• [Goal of the exercise]
Reproduce verbatim the lines of the listing below, from the line containing "Click the John" through the line containing "Action: [x=376, y=274]", both included.

• [Task input]
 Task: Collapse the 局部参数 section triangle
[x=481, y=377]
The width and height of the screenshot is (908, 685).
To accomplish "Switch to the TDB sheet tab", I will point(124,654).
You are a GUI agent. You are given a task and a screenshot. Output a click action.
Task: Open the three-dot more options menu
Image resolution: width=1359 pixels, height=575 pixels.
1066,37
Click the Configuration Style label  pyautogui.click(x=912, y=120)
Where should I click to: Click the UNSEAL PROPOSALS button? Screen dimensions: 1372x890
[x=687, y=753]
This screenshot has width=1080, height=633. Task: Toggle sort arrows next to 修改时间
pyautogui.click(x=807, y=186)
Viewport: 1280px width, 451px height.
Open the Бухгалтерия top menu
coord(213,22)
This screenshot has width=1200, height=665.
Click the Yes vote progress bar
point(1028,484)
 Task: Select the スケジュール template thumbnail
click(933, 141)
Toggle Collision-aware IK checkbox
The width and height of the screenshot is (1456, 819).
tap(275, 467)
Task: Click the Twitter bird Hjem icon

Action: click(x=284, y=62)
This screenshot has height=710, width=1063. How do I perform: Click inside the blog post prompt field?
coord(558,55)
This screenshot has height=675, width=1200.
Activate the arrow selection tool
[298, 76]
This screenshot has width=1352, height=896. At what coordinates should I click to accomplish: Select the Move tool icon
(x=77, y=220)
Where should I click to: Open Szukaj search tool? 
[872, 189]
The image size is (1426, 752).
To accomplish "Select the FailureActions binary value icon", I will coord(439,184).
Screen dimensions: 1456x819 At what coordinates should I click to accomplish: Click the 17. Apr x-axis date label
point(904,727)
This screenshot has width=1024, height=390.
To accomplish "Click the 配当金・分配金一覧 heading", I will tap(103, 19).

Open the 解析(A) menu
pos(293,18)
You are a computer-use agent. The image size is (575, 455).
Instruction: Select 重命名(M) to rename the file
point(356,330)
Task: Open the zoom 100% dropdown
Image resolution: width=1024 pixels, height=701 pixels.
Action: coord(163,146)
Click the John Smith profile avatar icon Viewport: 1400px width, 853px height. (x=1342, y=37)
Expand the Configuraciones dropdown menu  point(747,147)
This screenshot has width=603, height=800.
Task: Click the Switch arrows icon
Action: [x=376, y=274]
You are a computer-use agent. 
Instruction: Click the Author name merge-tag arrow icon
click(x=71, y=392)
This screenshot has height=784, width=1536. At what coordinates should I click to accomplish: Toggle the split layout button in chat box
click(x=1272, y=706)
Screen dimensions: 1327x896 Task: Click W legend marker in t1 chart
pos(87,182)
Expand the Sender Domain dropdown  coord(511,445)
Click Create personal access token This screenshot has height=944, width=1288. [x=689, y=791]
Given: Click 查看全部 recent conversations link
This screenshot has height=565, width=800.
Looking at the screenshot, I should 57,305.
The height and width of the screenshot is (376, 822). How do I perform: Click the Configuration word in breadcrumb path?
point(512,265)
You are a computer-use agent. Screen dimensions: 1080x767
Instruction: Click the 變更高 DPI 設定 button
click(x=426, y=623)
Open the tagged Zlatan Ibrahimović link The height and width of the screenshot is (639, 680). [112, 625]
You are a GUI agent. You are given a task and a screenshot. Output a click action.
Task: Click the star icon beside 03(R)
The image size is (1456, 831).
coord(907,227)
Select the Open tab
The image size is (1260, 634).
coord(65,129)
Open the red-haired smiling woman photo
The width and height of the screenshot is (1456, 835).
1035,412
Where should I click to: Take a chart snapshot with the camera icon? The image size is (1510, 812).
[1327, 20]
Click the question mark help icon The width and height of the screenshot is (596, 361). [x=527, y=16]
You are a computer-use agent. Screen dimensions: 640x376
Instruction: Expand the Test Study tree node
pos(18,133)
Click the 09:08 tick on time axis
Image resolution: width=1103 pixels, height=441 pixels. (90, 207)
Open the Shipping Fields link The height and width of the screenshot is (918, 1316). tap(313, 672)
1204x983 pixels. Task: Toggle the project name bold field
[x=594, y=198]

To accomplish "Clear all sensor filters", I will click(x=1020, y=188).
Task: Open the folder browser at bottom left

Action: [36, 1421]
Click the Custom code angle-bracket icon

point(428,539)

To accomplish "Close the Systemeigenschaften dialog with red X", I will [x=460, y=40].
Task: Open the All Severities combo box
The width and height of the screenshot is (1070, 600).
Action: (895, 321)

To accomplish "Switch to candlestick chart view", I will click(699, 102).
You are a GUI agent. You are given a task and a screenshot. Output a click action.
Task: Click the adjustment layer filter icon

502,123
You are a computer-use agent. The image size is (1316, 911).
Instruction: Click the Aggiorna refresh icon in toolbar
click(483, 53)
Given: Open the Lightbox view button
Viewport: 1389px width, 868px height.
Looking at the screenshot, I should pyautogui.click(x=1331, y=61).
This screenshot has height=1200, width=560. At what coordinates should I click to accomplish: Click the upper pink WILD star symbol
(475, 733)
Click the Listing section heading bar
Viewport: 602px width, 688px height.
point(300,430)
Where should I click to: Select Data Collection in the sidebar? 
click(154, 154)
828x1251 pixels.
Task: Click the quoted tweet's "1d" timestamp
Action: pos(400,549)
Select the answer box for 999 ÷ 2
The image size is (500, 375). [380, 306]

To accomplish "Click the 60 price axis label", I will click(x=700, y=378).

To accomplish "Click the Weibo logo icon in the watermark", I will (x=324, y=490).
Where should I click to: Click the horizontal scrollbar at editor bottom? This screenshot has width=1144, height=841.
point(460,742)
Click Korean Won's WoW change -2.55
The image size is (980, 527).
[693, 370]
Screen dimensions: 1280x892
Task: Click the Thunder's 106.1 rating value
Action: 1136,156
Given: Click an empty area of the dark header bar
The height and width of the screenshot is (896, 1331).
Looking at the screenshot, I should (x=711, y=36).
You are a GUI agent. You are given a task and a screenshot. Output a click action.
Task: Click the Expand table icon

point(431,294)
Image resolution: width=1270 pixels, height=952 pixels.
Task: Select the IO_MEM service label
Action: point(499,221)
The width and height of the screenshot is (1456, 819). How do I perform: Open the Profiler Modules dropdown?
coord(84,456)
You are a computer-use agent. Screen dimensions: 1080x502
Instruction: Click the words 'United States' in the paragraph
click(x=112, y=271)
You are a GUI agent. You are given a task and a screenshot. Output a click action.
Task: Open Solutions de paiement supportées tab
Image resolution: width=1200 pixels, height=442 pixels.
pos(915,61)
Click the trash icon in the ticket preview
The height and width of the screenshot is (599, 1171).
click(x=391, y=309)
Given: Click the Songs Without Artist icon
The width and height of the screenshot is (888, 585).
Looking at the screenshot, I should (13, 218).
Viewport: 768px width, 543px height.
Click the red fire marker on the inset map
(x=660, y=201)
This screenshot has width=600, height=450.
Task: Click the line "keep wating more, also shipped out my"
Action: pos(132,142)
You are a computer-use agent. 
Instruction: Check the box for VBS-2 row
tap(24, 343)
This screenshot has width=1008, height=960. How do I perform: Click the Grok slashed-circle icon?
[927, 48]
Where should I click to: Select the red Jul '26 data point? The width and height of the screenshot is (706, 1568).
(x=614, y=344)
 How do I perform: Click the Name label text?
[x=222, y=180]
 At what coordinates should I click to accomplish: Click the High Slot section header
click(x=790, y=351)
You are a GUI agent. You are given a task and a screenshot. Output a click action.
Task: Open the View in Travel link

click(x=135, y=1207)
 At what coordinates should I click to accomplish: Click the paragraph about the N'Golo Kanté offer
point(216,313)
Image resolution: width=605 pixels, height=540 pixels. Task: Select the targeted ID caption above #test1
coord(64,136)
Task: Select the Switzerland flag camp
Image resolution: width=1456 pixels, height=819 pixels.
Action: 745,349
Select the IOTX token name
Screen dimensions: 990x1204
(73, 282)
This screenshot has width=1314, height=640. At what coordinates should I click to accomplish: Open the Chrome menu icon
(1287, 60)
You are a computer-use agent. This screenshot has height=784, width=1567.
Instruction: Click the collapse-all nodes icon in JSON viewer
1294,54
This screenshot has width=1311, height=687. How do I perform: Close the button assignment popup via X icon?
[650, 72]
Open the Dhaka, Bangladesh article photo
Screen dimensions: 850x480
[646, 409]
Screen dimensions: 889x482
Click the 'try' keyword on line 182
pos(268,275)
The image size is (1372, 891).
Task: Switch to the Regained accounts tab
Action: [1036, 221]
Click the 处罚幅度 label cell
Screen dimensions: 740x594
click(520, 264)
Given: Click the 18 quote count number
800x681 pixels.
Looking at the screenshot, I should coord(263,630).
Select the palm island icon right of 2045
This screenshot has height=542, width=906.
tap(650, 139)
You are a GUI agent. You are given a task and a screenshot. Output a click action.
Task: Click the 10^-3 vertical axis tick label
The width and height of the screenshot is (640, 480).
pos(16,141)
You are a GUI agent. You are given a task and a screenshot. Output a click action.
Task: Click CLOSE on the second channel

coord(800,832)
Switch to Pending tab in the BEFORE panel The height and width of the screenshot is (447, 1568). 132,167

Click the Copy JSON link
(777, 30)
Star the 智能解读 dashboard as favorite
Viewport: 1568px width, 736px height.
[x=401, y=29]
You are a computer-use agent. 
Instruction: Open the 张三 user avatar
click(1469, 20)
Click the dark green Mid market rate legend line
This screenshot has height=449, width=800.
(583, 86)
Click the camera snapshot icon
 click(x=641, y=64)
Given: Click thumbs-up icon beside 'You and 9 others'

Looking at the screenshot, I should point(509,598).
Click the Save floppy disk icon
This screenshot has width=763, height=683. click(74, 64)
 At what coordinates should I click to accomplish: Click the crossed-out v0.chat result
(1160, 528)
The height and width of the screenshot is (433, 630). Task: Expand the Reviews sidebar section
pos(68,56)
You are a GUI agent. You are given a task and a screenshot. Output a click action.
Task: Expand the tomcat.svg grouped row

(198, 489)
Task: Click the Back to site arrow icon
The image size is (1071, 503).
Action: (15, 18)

• [Task answer]
Click the John Smith profile avatar icon Viewport: 1400px width, 853px height. (x=1342, y=37)
Expand the Configuraciones dropdown menu  point(747,147)
This screenshot has width=603, height=800.
Task: Click the Switch arrows icon
Action: [x=376, y=274]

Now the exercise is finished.